Exercise
Work through the data line by line, gathering every line that has the word "computer".

Information provided
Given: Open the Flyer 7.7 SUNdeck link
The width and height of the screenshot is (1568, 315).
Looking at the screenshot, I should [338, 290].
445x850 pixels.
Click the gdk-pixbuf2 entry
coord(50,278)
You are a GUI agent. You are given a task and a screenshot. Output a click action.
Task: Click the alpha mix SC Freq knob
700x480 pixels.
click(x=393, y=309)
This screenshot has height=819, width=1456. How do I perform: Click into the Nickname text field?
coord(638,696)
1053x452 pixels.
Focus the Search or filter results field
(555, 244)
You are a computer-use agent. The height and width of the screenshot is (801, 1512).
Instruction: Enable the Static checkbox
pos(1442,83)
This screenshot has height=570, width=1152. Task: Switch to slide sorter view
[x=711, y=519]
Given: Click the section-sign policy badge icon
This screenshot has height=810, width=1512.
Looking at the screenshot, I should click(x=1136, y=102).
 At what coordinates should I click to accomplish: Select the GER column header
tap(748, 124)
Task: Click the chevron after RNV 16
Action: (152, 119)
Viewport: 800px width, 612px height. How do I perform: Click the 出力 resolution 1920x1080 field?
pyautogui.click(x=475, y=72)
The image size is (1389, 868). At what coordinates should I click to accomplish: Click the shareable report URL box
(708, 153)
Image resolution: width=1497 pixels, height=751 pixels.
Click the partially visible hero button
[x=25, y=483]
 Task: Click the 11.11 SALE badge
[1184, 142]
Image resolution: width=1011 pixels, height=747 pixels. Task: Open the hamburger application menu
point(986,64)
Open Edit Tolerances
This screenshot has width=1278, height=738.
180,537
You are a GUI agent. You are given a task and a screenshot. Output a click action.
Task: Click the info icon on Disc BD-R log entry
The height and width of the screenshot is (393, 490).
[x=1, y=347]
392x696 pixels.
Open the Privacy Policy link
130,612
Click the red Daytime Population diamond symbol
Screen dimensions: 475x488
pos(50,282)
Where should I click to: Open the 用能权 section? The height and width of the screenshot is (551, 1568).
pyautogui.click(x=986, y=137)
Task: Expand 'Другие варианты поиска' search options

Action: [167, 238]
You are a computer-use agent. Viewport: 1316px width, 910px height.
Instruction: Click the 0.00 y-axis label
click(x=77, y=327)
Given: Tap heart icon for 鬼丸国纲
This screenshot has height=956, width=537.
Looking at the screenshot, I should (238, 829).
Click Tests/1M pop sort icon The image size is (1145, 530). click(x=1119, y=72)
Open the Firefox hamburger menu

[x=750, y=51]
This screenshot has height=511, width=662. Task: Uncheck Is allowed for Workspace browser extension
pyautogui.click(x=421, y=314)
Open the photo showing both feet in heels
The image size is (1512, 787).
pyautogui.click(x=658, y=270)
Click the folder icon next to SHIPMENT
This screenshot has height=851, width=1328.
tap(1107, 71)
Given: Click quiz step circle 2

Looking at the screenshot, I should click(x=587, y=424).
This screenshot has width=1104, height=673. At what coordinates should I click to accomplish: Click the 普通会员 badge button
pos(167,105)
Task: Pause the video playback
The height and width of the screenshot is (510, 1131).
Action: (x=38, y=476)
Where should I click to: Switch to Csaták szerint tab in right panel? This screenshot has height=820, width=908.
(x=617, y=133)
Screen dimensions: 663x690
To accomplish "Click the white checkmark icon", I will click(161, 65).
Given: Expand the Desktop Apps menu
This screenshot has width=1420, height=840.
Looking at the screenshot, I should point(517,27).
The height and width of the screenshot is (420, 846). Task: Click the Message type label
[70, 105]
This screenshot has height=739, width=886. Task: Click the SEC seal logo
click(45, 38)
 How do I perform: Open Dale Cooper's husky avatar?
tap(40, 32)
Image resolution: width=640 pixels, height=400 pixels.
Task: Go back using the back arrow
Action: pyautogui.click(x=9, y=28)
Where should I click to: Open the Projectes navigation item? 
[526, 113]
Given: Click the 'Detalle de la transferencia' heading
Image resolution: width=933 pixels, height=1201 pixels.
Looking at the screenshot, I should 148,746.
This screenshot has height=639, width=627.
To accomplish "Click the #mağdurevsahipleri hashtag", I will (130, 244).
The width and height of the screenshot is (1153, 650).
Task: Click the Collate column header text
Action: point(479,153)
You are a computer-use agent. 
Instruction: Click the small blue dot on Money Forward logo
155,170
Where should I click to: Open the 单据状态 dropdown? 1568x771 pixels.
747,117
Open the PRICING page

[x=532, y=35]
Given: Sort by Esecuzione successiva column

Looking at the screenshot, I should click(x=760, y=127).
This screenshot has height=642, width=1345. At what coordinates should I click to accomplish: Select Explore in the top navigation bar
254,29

Exercise answer
You are a computer-use agent. The height and width of the screenshot is (801, 1512).
You are a computer-use agent. Viewport: 1316px width, 910px height.
You are a computer-use agent. 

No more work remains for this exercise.